**PASSAGE:**
################

Emergency departments may be the next frontier in telehealth services

A New York City hospital sees a surprisingly bright future for telehealth services in a previously unexplored location: the emergency room.

NewYork-Presbyterian/Weill Cornell Medicine’s Express Care program sends patients through standard emergency department triage, siphoning off those with minor injuries or non-life-threatening symptoms who can opt to see a remote physician via video conference, the Wall Street Journal reports. Patients connect to doctors from private rooms, with nurse practitioners or physician assistants on hand as necessary to perform routine procedures. A printer in the room allows doctors to write prescriptions and provide patients with discharge papers.

The rising popularity of telehealth services has generally been linked to its ability to replace in-person visits to a physician’s office, an approach that expands access to care, especially in remote areas. But telehealth continues to battle lower reimbursement at the state and federal levels. 

RELATED: ATA says states' telemedicine progress a mixed bag

The technology’s use in the emergency room avoids both the reimbursement issue and concerns about quality of care, according to the WSJ. Since patients present themselves in an emergency room setting, they have access to clinical staff and all the medical resources present in a hospital. Likewise, most insurance companies cover Express Care visits as they would a standard emergency department visit, since patients are screened and triaged.

Rahul Sharma, M.D., emergency physician-in-chief at Weill Cornell, says the system's biggest advantage lies in its ability to reduce wait times, an issue he says is “the number-one complaint of patients in the emergency room." The average time spent in the hospital's ED dropped by more than half, to between 35 and 40 minutes, after the hospital implemented the Express Care program.

That statistic has grabbed the attention of more than a dozen other hospitals and healthcare systems that have contacted Sharma about the program, including Ali Raja, vice chairman of the department of emergency medicine at Massachusetts General Hospital.

"Ten years from now, tele-emergency medicine will be the standard around the country,” he told the newspaper.

################

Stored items

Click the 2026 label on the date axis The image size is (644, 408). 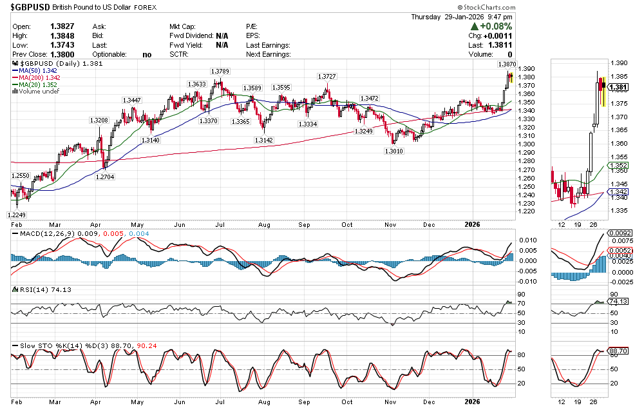coord(472,224)
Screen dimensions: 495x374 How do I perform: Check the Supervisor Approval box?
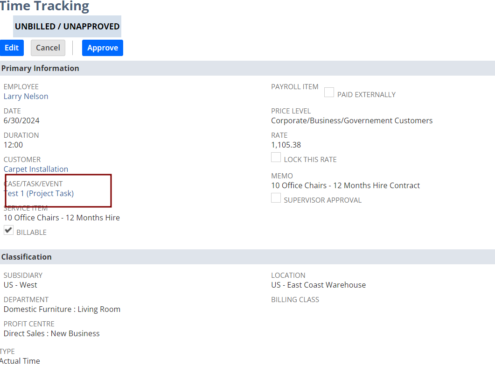(276, 198)
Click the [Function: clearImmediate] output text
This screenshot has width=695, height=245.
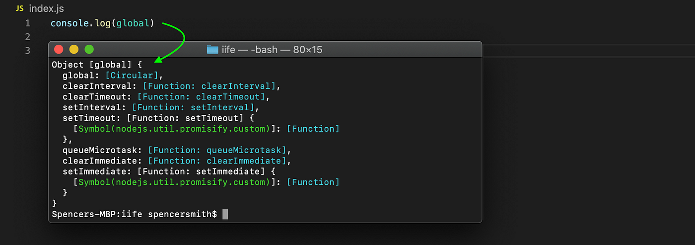(x=217, y=161)
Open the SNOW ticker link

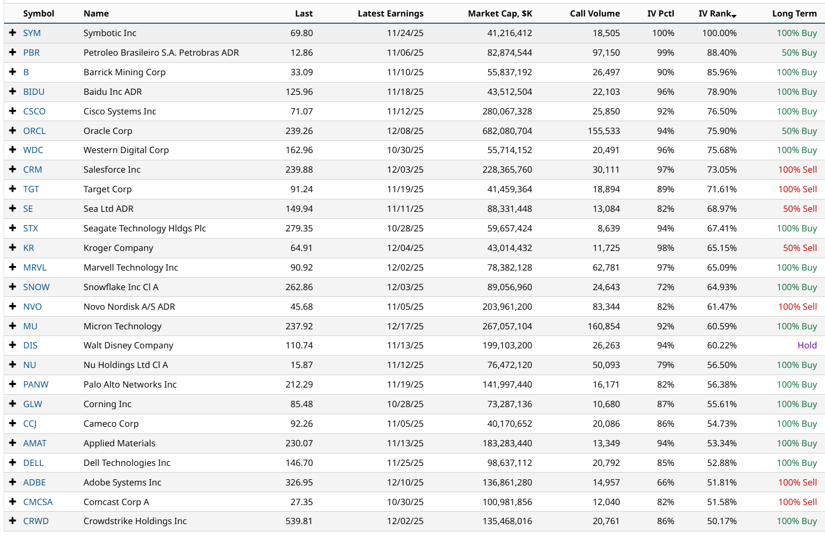click(36, 287)
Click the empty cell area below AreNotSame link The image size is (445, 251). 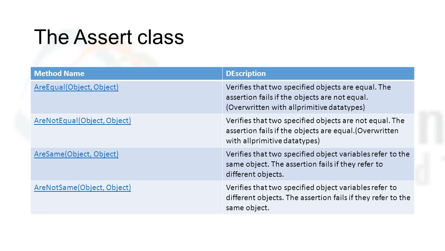[127, 204]
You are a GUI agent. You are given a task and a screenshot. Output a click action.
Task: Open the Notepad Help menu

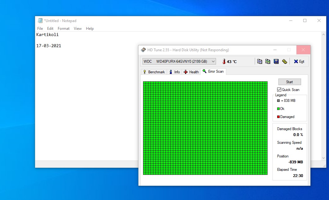(90, 29)
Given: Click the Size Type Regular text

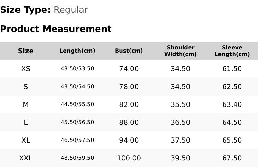Looking at the screenshot, I should tap(44, 10).
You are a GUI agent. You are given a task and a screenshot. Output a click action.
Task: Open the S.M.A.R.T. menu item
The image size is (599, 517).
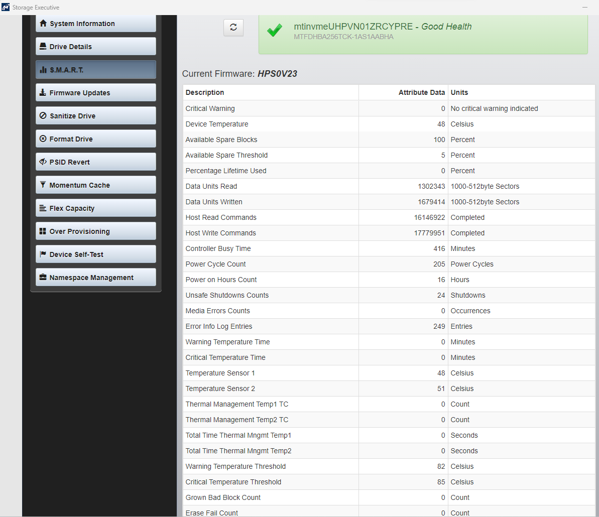[95, 70]
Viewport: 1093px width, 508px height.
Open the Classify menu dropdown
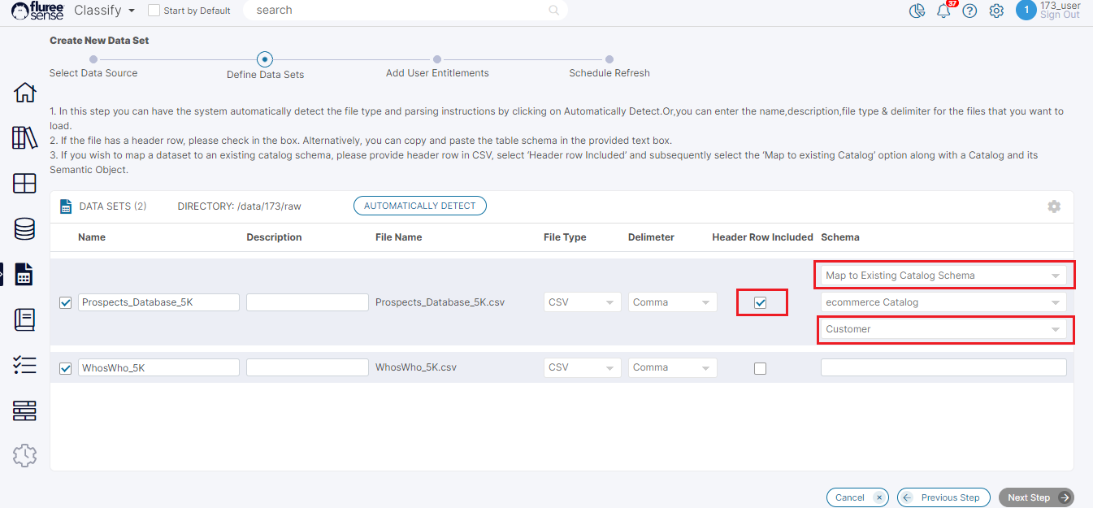pos(104,11)
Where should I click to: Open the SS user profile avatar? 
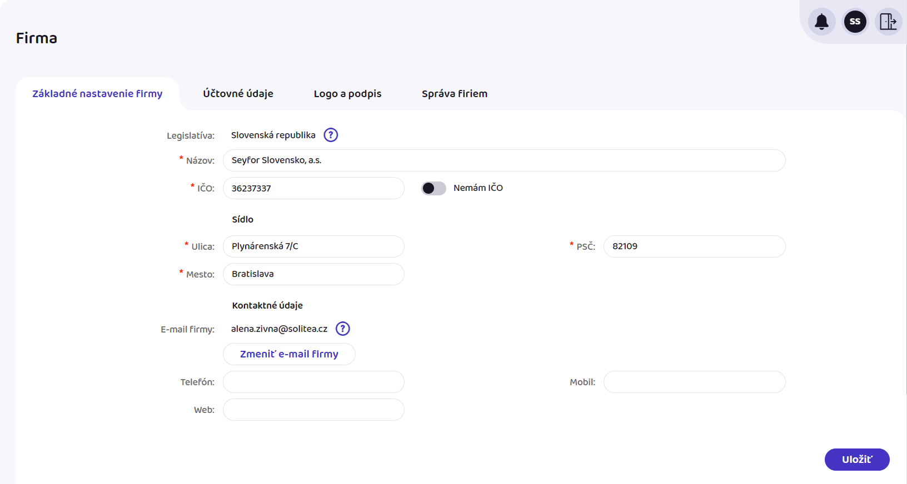pyautogui.click(x=855, y=22)
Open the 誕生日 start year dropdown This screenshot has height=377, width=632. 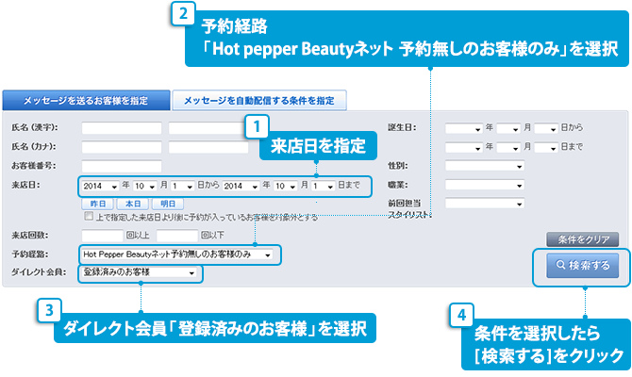click(x=463, y=128)
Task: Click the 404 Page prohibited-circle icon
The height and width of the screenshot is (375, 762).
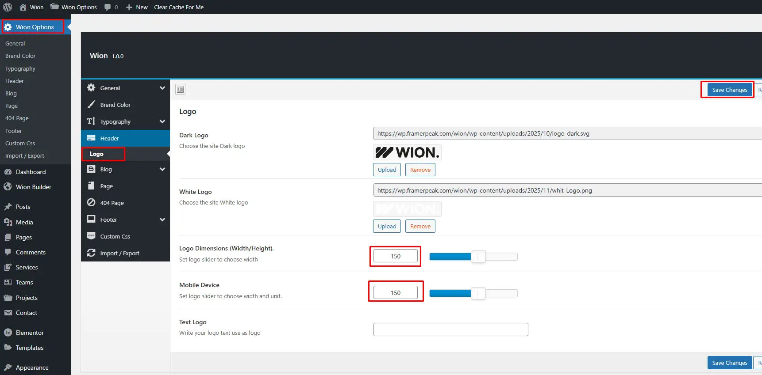Action: (91, 203)
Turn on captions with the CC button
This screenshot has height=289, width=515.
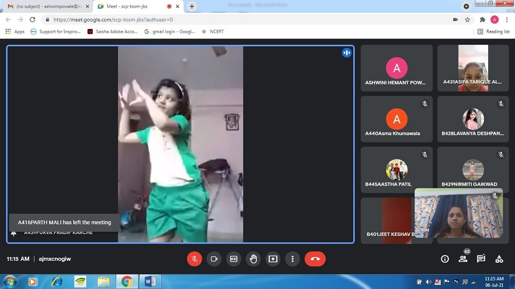234,259
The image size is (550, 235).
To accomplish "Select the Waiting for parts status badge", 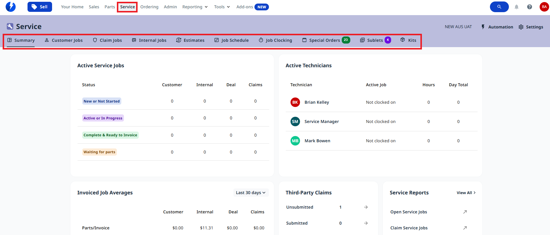I will pos(99,152).
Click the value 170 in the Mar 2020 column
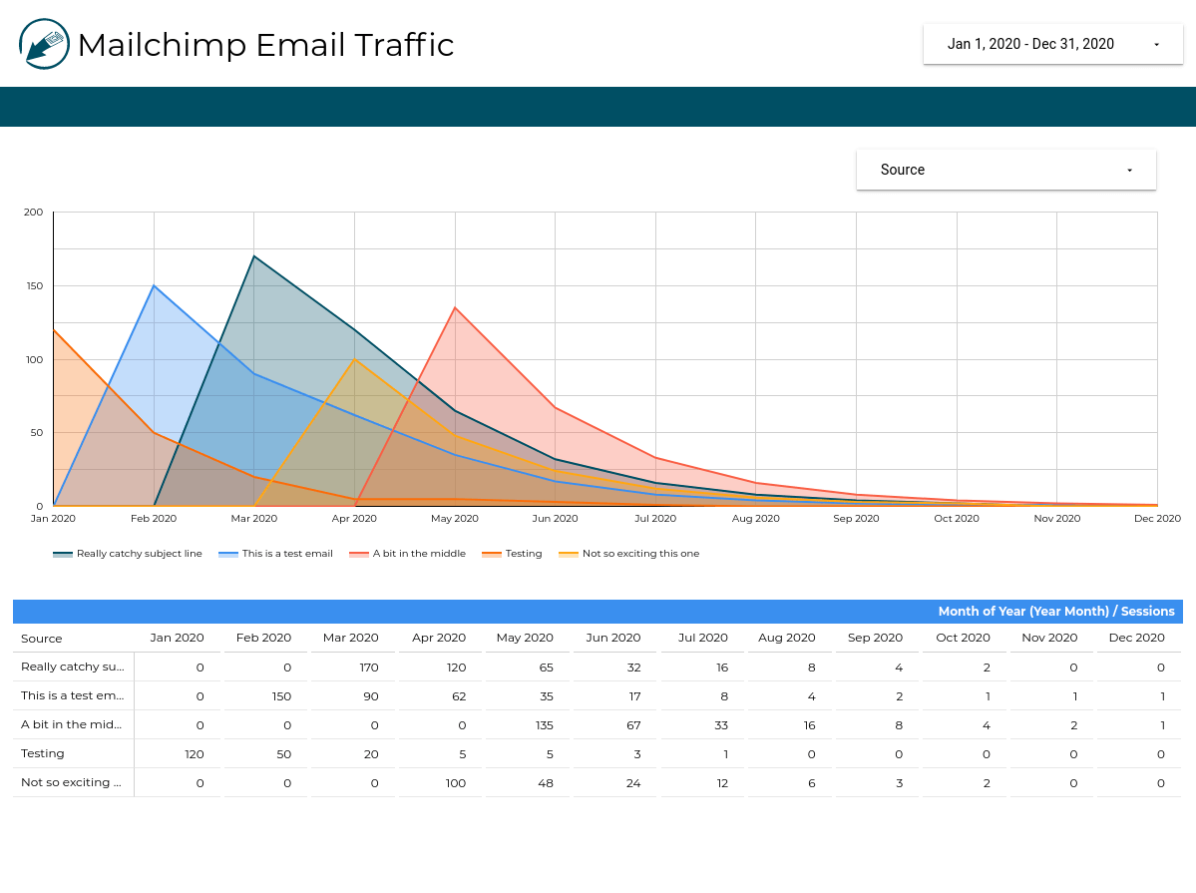 point(368,667)
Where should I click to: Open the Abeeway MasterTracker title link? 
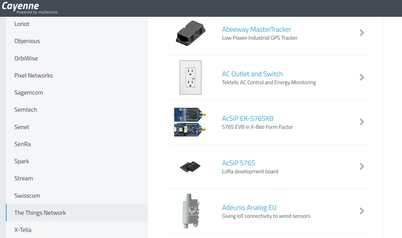click(257, 30)

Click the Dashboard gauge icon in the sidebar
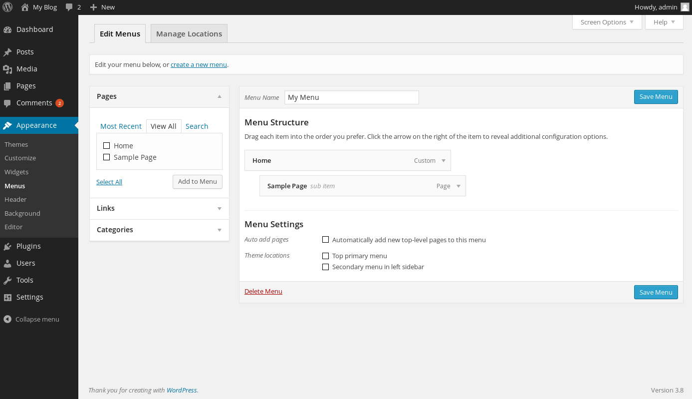(7, 29)
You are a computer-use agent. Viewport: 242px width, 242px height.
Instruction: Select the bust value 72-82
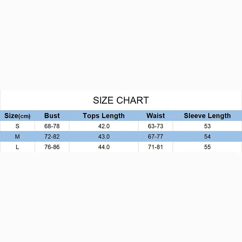pyautogui.click(x=52, y=137)
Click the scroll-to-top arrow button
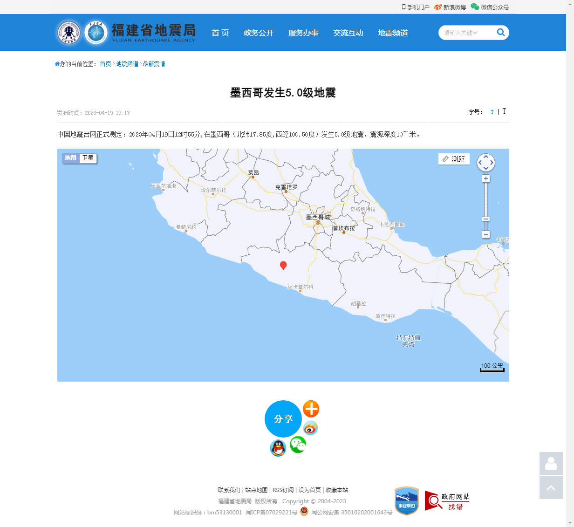The width and height of the screenshot is (574, 527). coord(551,487)
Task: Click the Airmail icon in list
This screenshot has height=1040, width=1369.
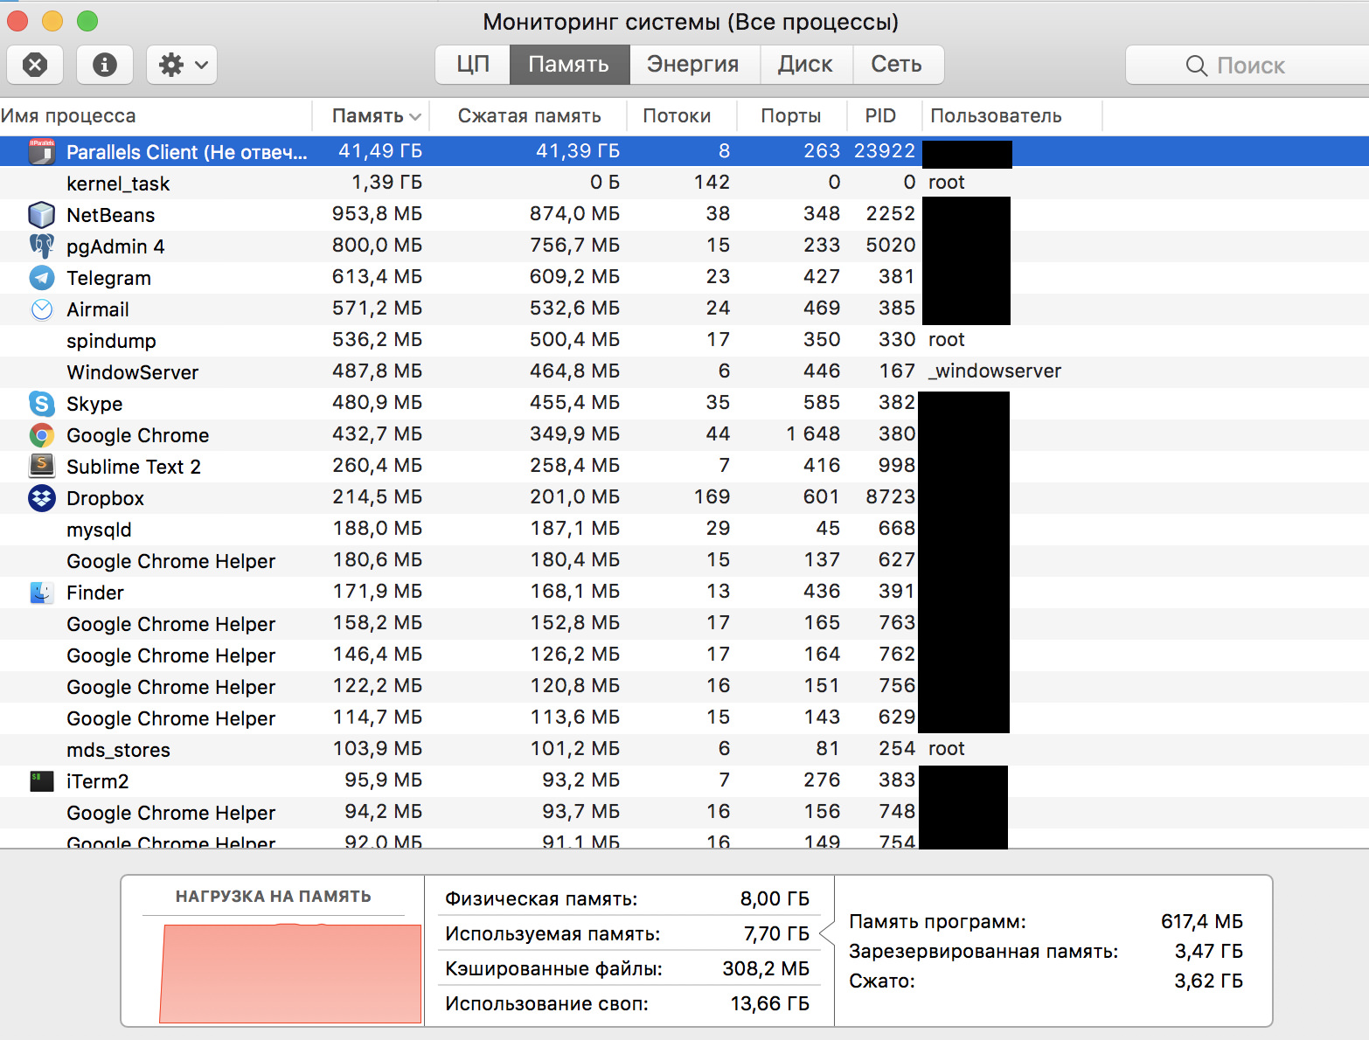Action: 41,309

################

**REQUIRED ACTION:** Update the telehealth article's text starting with "NewYork-Presbyterian/Weill Cornell Medicine’s" and going on through "and federal levels." so that "video conference" reads "video link", and write out that whole stretch.

**RESULT OF THIS EXERCISE:**
NewYork-Presbyterian/Weill Cornell Medicine’s Express Care program sends patients through standard emergency department triage, siphoning off those with minor injuries or non-life-threatening symptoms who can opt to see a remote physician via video link, the Wall Street Journal reports. Patients connect to doctors from private rooms, with nurse practitioners or physician assistants on hand as necessary to perform routine procedures. A printer in the room allows doctors to write prescriptions and provide patients with discharge papers.

The rising popularity of telehealth services has generally been linked to its ability to replace in-person visits to a physician’s office, an approach that expands access to care, especially in remote areas. But telehealth continues to battle lower reimbursement at the state and federal levels.